Portsmouth College is a sixth form college on Tangier Road, Baffins, in the city of Portsmouth, England.

Admissions
The principal at Portsmouth College is Simon Barrable. The college is located just off the Eastern Road which provides an easy way to get to the college from inside and outside the city. This is near the A2030 east of Baffins, south of Great Salterns lake and golf course. It is one of two post-16 colleges in Portsmouth, the other being Highbury College. Comprehensive schools in Portsmouth do not have sixth forms.

History
The site of what is now Portsmouth College started out as marsh land on the edge of Portsmouth and was reclaimed in 1705.  One name for the area, Salterns, reflects its past use for salt pans, evaporating sea water to make salt.

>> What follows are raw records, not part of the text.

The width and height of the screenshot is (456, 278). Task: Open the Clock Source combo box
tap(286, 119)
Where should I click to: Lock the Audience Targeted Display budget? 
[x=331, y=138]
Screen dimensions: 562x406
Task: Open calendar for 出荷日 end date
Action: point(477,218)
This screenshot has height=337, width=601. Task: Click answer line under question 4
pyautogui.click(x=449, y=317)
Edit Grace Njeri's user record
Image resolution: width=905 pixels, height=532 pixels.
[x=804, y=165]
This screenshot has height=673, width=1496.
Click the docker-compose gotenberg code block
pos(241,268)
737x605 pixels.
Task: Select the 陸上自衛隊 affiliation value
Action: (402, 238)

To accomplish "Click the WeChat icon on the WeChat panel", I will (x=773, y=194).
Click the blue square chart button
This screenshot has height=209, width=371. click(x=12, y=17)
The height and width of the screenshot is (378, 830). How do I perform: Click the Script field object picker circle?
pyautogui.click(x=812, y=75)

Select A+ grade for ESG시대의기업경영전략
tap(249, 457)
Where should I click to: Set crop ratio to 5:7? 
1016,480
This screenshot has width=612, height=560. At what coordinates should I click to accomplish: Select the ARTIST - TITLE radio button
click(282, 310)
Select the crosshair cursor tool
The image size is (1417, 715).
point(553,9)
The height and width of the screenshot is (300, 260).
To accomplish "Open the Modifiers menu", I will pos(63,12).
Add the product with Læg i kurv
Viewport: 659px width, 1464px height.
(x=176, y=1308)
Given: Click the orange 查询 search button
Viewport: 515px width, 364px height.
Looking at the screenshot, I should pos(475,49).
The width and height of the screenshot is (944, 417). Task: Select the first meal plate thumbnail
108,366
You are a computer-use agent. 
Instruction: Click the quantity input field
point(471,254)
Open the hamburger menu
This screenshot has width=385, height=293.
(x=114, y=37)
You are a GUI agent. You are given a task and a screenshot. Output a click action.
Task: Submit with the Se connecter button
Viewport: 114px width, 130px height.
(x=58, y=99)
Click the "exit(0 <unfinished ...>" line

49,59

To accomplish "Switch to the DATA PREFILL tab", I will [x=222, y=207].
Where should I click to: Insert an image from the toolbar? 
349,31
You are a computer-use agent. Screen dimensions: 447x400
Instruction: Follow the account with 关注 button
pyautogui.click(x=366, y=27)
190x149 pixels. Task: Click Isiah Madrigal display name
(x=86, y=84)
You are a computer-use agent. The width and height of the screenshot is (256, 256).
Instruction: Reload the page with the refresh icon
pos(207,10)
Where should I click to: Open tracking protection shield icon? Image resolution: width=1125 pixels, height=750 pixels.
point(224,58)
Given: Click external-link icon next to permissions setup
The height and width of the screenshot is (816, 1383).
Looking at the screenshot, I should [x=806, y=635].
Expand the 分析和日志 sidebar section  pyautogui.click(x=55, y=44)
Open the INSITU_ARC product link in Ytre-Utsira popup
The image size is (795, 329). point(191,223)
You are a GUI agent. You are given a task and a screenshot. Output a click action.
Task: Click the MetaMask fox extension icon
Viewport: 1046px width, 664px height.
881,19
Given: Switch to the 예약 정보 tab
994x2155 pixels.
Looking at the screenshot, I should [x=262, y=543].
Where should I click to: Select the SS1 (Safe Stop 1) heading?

In November 1888 Portsmouth Higher Grade School was formed. It was later to become a boys' grammar school before becoming a comprehensive and then becoming a college.

Grammar school
It became the Southern Grammar School for Boys after moving from Highland Road in 1956.

Comprehensive school
Great Salterns Secondary School was formed in 1975, a coeducational comprehensive school

Sixth form college
In 1984 secondary education in Portsmouth was reorganised. All the existing comprehensive schools lost their sixth forms, which were combined into a new sixth form college in the buildings previously belonging to Great Salterns School.

Portsmouth College provides a variety of courses from GCSEs, A – Levels, and BTECs in a wide range of subjects. The college has a new Computing and Library facility which has got a high speed network with Internet connections. There are a wide range of computer facilities available to students.

The college has a good drama section which has its own studio theatre which has sound and light systems, along with a full sized dance studio with mirrors.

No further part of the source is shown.